A análise do caso também abrangeu dois antigos operadores da Bradesco Corretora, Caio Galli e Júlio César Rossi. A CVM impôs a cada um deles uma multa de R$ 200 mil.

Em 29 de março de 2017, após “investigações internas”, o Bradesco identificou dois telefonemas através dos quais Tini supostamente teria instruído Galli a comprar ações ordinárias da Alpargatas. Conforme o processo da CVM, o corretor e seu ex-colega Júlio César Rossi, em posse dessa informação, começaram a negociar ações da empresa a partir desse momento.

Segundo a tese acusatória apresentada pela CVM, “havia sérios indícios de que as compras de ações ordinárias da Alpargatas (ALPA3) por Caio Galli, no dia 10 de abril de 2017 (2,6 mil ações), e por Júlio César Rossi, nos dias 29, 30 e 31 de março e 5 de abril de 2017 (totalizando 5,3 mil ações), foram realizadas com base em informações relevantes ainda não divulgadas sobre o projeto de migração da empresa para o Novo Mercado”. 

Tini teria repassado essa informação por telefone.
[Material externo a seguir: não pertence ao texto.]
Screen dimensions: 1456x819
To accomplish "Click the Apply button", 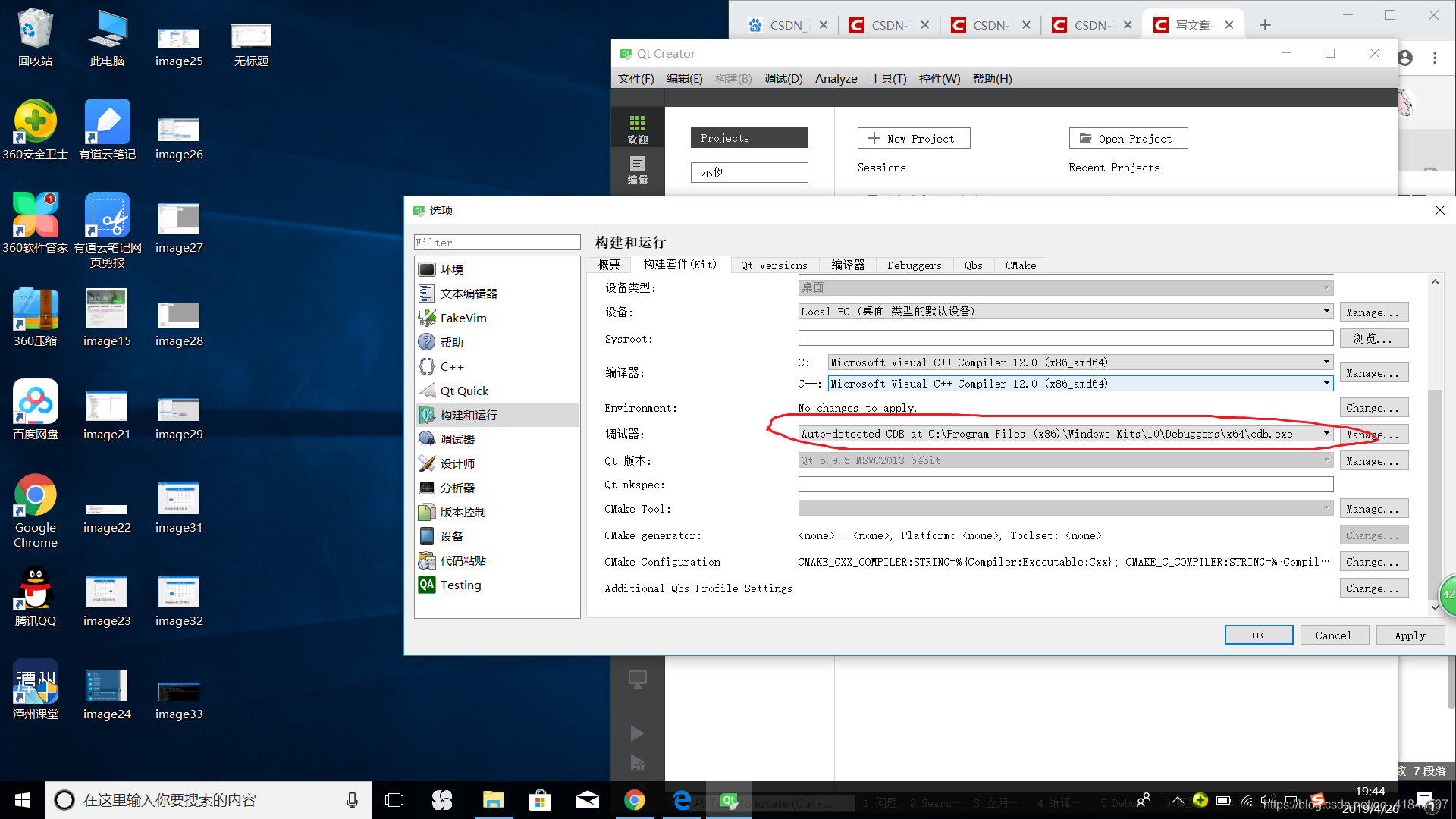I will (x=1410, y=635).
Abaixo estão os trechos das conversas captadas pela corretora do Bradesco incluídas no processo:

Primeiro telefonema – Início: 10h42; Fim: 10h49

Silvio: É…essas coisa aí, Caio… É…é…essas coisa aí…Caio…o…a ALPA ON tá muito distorcida…você não quer comprar um pouquinho pra você, hein, Caio? 

Caio: Posso.

Silvio: Isto…pra você. 

Caio: Tá…E a PN [ações preferenciais da Alpargatas], Silvio, acabou a venda, hein? Voltou… 

Silvio: ‘Cê” entendeu, Caio? 

Caio: Entendi, entendi…Voltou um caminhão de compra da PN aqui, hein? Você me dá só um minutinho, Silvio, pra…? 

Silvio: Tá. 

Caio: Um caminhão de venda, hein? Um caminhão de compra na PN. 

Silvio: É…eu, eu acho que vai melhorar. Essa ON [ALPA ON] está mais barata, viu, Caio?

Caio: É…Agora fechou a R$ 10,40, as vendas estão ali a R$ 10,34. Se eu tomar um “cenzinho” lá, o papel vai parecer com queda. 

Silvio: Ô Caio? “Cê” entendeu o que eu falei? 

Caio: Lá, né? 

Silvio: É…manda o…manda o…o…manda lá o Júlio César comprar pra você. 

Caio: Tá bom. 

Silvio: Tá bom? No limite do seu fôlego. 

Caio: Pode deixar. 

Silvio: Tá? 

Caio: Pode deixar. 

Silvio: Nós não vamos falar mais. 

Caio: Tá bom. 

Silvio: Tá bom?.”

Segundo telefonema – Início: 11h01; Fim: 11h04

Caio: Silvio? 

Silvio: Muito cuidado com isso que eu falei, viu, Caio? 

Caio: Tá joia. Pode ficar tranquilo. 

Silvio: Tá. E é só pra você… 

Caio: Pode ficar tranquilo. 

Silvio:…e mais ninguém…ir com muita sede ao pote, tá? Senão… 

Caio: A outra lá é leilão…vai demorar um tempinho, viu? 

Silvio: É né? Não sossega, né? 

Caio: Não negociam há um tempo… 

Silvio: Isto. 

Caio: Então, tem que ir devagar, lá.

Silvio: É. Muito devagar, não deixa puxar o preço… 

Caio: Isso, isso… 

Silvio: Tá…Pra não…pra não me complicar, hein cara?